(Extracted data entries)
▼

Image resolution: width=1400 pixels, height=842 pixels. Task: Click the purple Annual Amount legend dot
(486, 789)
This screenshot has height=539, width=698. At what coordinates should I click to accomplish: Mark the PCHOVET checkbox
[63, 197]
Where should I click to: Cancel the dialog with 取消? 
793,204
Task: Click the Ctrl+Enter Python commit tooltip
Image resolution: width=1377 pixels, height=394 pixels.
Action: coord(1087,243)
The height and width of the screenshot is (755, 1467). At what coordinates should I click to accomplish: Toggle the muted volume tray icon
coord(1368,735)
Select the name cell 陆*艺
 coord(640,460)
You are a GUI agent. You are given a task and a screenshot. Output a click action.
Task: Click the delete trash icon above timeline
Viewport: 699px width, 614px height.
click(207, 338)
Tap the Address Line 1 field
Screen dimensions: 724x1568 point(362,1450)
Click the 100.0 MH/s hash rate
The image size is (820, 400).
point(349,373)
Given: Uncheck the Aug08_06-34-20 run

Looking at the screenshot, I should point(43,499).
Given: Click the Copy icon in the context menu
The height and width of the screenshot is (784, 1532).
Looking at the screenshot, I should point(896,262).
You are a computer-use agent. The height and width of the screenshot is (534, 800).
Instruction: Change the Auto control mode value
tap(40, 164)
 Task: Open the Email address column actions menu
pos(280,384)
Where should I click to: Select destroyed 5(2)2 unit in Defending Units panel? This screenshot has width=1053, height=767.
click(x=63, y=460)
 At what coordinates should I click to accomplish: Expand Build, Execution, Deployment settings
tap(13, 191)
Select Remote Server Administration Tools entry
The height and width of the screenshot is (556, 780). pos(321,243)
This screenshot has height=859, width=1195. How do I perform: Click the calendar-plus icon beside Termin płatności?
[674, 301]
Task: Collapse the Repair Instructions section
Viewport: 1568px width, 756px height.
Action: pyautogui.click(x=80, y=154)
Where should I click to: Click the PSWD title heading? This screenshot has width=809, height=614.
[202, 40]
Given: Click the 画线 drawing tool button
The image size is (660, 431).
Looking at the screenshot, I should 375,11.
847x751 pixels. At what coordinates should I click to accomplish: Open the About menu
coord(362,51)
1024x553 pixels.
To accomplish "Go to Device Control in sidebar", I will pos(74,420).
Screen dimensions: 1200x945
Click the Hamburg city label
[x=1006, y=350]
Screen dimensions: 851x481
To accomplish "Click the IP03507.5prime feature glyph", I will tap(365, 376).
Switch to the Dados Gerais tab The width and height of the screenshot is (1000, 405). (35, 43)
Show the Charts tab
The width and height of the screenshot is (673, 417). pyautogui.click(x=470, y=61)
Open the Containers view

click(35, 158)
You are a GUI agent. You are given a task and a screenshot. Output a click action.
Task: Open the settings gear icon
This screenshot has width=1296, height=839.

▲

_Task to carry out_
The records above need to be output again, verbatim.

_Output for this task_
Image resolution: width=1400 pixels, height=842 pixels. Task: Click the purple Annual Amount legend dot
(486, 789)
This screenshot has height=539, width=698. At what coordinates should I click to accomplish: Mark the PCHOVET checkbox
[63, 197]
Where should I click to: Cancel the dialog with 取消? 
793,204
Task: Click the Ctrl+Enter Python commit tooltip
Image resolution: width=1377 pixels, height=394 pixels.
Action: coord(1087,243)
The height and width of the screenshot is (755, 1467). At what coordinates should I click to accomplish: Toggle the muted volume tray icon
coord(1368,735)
Select the name cell 陆*艺
 coord(640,460)
You are a GUI agent. You are given a task and a screenshot. Output a click action.
Task: Click the delete trash icon above timeline
Viewport: 699px width, 614px height.
click(207, 338)
Tap the Address Line 1 field
Screen dimensions: 724x1568 point(362,1450)
Click the 100.0 MH/s hash rate
The image size is (820, 400).
point(349,373)
Given: Uncheck the Aug08_06-34-20 run

Looking at the screenshot, I should point(43,499).
Given: Click the Copy icon in the context menu
The height and width of the screenshot is (784, 1532).
Looking at the screenshot, I should point(896,262).
You are a computer-use agent. The height and width of the screenshot is (534, 800).
Instruction: Change the Auto control mode value
tap(40, 164)
 Task: Open the Email address column actions menu
pos(280,384)
Where should I click to: Select destroyed 5(2)2 unit in Defending Units panel? This screenshot has width=1053, height=767.
click(x=63, y=460)
 At what coordinates should I click to accomplish: Expand Build, Execution, Deployment settings
tap(13, 191)
Select Remote Server Administration Tools entry
The height and width of the screenshot is (556, 780). pos(321,243)
This screenshot has height=859, width=1195. How do I perform: Click the calendar-plus icon beside Termin płatności?
[674, 301]
Task: Collapse the Repair Instructions section
Viewport: 1568px width, 756px height.
Action: pyautogui.click(x=80, y=154)
Where should I click to: Click the PSWD title heading? This screenshot has width=809, height=614.
[202, 40]
Given: Click the 画线 drawing tool button
The image size is (660, 431).
Looking at the screenshot, I should 375,11.
847x751 pixels. At what coordinates should I click to accomplish: Open the About menu
coord(362,51)
1024x553 pixels.
To accomplish "Go to Device Control in sidebar", I will pos(74,420).
Screen dimensions: 1200x945
Click the Hamburg city label
[x=1006, y=350]
Screen dimensions: 851x481
To accomplish "Click the IP03507.5prime feature glyph", I will tap(365, 376).
Switch to the Dados Gerais tab The width and height of the screenshot is (1000, 405). (35, 43)
Show the Charts tab
The width and height of the screenshot is (673, 417). pyautogui.click(x=470, y=61)
Open the Containers view

click(35, 158)
You are a GUI agent. You are given a task and a screenshot. Output a click action.
Task: Open the settings gear icon
This screenshot has width=1296, height=839.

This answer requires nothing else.